System Number: 11591
Date: [19 October 1900][1]
Author: JW
Place: [London]
Recipient: Charles Lang Freer[2]
Place: London
Repository: Freer Gallery of Art, Washington, D.C.
Call Number: FGA Whistler 51
Credit Line: Charles Lang Freer Papers, Freer Gallery of Art and Arthur M. Sackler Gallery Archives, Smithsonian Institution, Washington, D.C.: Gift of the Estate of Charles Lang Freer
Document Type: ALS[3]


Dear Mr. Freer -

How very nice & kind of you in the midst of your haste! -

Yes I am better - and the pain nearly gone! -

You also I am glad to know [p. 2] the Doctor has taken care of -

How wise we both were! -

Never mind the Carlyle[4][.] You will see him next time -

And do manage to stay that together we may manage something in the studio -

With very best wishes and again Bon voyage
Always affectionately

J McNeill Whistler

Tell me how the little Lady Sophie[5] looks on your wall -


This document is protected by copyright.


Envelope:

'1901 (?)'

To
Charles L Freer Esq
Carlton Hotel


Notes:

1.  [19 October 1900]
Dated by reference to illness. See JW's letter to C. L. Freer, [18 October 1900], postponing a meeting; also dated 1901 in pencil in another hand on the envelope. Freer sailed for America on 20 October 1900.

2.  Charles Lang Freer
Charles Lang Freer (1856-1919), industrialist, collector and founder of the Freer Gallery of Art [more].

3.  ALS
The stationery has a mourning border.
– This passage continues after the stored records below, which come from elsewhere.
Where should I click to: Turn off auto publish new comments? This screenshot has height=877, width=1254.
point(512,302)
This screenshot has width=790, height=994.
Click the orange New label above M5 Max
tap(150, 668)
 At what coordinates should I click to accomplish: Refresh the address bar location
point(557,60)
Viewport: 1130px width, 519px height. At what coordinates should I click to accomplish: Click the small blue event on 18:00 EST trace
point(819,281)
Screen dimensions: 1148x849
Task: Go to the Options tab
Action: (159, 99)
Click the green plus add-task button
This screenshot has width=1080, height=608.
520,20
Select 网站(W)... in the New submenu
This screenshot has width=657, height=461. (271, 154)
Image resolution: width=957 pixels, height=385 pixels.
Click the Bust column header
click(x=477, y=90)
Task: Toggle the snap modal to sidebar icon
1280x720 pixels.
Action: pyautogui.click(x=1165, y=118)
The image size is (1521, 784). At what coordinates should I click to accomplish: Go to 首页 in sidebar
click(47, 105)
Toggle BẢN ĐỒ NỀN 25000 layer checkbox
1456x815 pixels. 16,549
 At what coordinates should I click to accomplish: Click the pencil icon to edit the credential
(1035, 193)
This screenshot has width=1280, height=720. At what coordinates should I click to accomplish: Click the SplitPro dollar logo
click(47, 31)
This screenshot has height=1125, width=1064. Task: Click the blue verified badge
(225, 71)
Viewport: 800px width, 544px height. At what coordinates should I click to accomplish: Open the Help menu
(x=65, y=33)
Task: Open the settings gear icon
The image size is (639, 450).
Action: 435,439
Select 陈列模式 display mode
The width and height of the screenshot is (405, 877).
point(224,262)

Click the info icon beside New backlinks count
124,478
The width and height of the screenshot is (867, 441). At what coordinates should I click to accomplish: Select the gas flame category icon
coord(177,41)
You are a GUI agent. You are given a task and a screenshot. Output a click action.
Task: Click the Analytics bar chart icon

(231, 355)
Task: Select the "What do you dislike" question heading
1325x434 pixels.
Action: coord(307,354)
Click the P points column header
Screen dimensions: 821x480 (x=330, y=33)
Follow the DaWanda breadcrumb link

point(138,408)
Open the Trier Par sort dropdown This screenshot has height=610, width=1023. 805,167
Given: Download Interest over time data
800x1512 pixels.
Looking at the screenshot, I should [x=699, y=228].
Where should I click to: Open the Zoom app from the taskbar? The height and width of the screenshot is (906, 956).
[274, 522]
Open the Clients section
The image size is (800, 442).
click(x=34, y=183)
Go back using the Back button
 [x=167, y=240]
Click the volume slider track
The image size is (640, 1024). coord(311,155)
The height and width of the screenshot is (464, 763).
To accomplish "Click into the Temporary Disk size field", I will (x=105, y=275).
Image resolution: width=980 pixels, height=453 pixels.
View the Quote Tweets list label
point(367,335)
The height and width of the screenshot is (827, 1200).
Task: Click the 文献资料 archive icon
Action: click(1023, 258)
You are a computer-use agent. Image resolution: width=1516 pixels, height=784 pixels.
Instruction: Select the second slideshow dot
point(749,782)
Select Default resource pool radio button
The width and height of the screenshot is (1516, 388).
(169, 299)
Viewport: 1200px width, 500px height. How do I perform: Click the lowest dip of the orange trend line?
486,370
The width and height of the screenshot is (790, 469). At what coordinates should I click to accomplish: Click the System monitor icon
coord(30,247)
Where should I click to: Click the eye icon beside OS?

Published by Merrill, Linda, With Kindest Regards. The Correspondence of Charles Lang Freer and James McNeill Whistler, 1890-1903, Washington and London, 1995, no. 42, pp. 130-31.

4.  Carlyle
Arrangement in Grey and Black, No. 2: Portrait of Thomas Carlyle (YMSM 137), on show at Spring Exhibition, Goupil Gallery, London, 1900.

5.  Lady Sophie
Rose and Gold: The Little Lady Sophie of Soho (YMSM 504), which was hung in Detroit by December 1900. This sentence is written in the left margin, at right angles to the main text.